小林一敏さんが経営する松本市村井町南の会員制室内練習場「JAN★DAKOT(ジャン・ダコット)」。弾道測定器や遅延再生の動画解析器などのほか、ウエートトレーニングの器具も置かれているこの場所が、小林さんの練習場だ。
1球打っては自分のスイングを動画で確認する。「今は屋外で球を打つことはほとんどありません」。50歳を目前にし、飛距離アップや大幅なスイング改造は「現実的でない」と分析。それよりも30年間のゴルフ人生で培ってきた技術を信じて「自分の中にある感覚を、そのまま動きにできているかが大事」と考える。

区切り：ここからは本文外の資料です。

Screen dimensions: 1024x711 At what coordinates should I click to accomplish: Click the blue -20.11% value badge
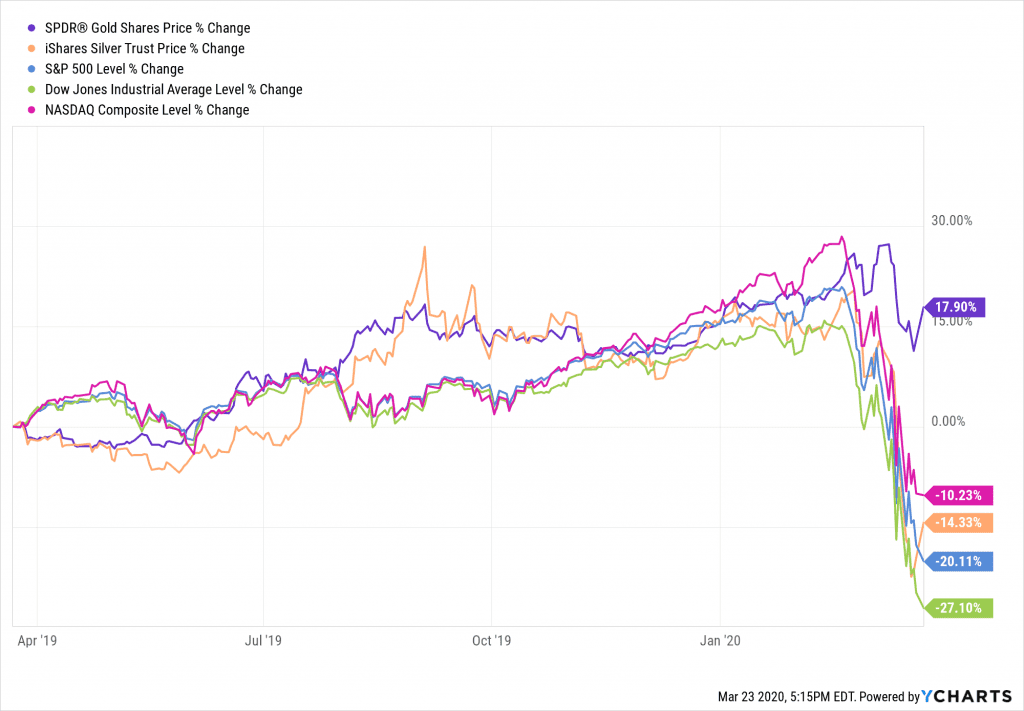coord(961,561)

7月24日、この日は自身が所属する塩嶺カントリークラブで、レッスンを兼ね、3人のお客と一緒にラウンドした。「(小林さんのプレーを)見ているだけでも価値がある。人柄が良くて、一緒に回っていて楽しい」と、月2回、レッスンに参加している男性。小林さんは「人に教えることで、自分の勉強にもなる」と、レッスンの参加者にも感謝している。

34歳プロ合格技術を信じて

松本市庄内出身。子どものころからスポーツが好きで、野球のリトルリーグなどに所属していた。しかし、高校卒業後はスポーツとは無関係の専門学校へ進学。「どうしてもスポーツの道に進みたくなった」と思ったのが20歳のとき。「今からできるスポーツは何」と考えたらゴルフしか思い付かなかった。
練習場の研修生となり、一からゴルフを学んだ。20代のころは1年間ほぼ休みなく、毎日、クラブを振った。
しかし、プロのレギュラーツアー出場までの道ははるかに遠く、「もうやめよう」とも思った。環境を変えるため、オーストラリアに武者修行にも出た。
帰国後、プロの資格がないと参戦できないシニアツアーを視野に、プロテストを受験。34歳だった。そのとき既にイップスを発症。特にパッティングに影響し、当時は珍しかった「長尺パター」に活路を見いだした。
レギュラーツアーの本戦に出場できたのは1試合だけ。そしてこれから挑戦を目指すシニアツアーも狭き門。12月から全国5会場で開かれる総勢600人程度が出場する1次予選を突破し、100人程度で行われる最終予選で上位10人に入らなければツアーにフル参戦できない。
「シニアでは自分はルーキー。若さを生かしたい」と小林さん。「自分にとってゴルフは人生そのもの。ツアーに参戦できるまでは諦めるつもりはない」と覚悟を決めている。